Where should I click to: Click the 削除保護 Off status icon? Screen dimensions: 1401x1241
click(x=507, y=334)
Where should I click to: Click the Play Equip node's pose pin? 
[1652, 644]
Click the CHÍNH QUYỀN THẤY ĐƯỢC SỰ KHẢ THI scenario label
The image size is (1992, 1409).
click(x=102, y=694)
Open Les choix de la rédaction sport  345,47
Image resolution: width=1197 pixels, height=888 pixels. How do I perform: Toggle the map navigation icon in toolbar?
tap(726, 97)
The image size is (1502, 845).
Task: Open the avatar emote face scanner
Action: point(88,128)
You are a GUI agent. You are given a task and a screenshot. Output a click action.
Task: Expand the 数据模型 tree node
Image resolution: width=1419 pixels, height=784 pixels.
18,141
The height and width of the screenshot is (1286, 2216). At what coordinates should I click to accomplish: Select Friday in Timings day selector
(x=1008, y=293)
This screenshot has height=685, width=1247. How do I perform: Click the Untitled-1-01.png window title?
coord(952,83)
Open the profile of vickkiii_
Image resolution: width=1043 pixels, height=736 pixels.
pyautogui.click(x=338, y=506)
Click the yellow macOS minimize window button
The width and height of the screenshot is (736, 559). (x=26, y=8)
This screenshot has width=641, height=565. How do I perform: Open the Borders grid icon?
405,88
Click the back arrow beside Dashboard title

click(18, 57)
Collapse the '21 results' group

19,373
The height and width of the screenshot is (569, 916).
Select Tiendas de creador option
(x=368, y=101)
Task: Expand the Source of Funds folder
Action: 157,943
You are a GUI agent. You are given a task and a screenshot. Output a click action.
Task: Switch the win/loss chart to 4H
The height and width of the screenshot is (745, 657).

THE TASK: Would you reproduce all the entries exactly?

EXERCISE RESPONSE:
Where should I click to: Click the 削除保護 Off status icon? Screen dimensions: 1401x1241
click(x=507, y=334)
Where should I click to: Click the Play Equip node's pose pin? 
[1652, 644]
Click the CHÍNH QUYỀN THẤY ĐƯỢC SỰ KHẢ THI scenario label
The image size is (1992, 1409).
click(x=102, y=694)
Open Les choix de la rédaction sport  345,47
Image resolution: width=1197 pixels, height=888 pixels. How do I perform: Toggle the map navigation icon in toolbar?
tap(726, 97)
The image size is (1502, 845).
Task: Open the avatar emote face scanner
Action: point(88,128)
You are a GUI agent. You are given a task and a screenshot. Output a click action.
Task: Expand the 数据模型 tree node
Image resolution: width=1419 pixels, height=784 pixels.
18,141
The height and width of the screenshot is (1286, 2216). At what coordinates should I click to accomplish: Select Friday in Timings day selector
(x=1008, y=293)
This screenshot has height=685, width=1247. How do I perform: Click the Untitled-1-01.png window title?
coord(952,83)
Open the profile of vickkiii_
Image resolution: width=1043 pixels, height=736 pixels.
pyautogui.click(x=338, y=506)
Click the yellow macOS minimize window button
The width and height of the screenshot is (736, 559). (x=26, y=8)
This screenshot has width=641, height=565. How do I perform: Open the Borders grid icon?
405,88
Click the back arrow beside Dashboard title

click(18, 57)
Collapse the '21 results' group

19,373
The height and width of the screenshot is (569, 916).
Select Tiendas de creador option
(x=368, y=101)
Task: Expand the Source of Funds folder
Action: 157,943
You are a GUI agent. You are given a task and a screenshot. Output a click action.
Task: Switch the win/loss chart to 4H
The height and width of the screenshot is (745, 657).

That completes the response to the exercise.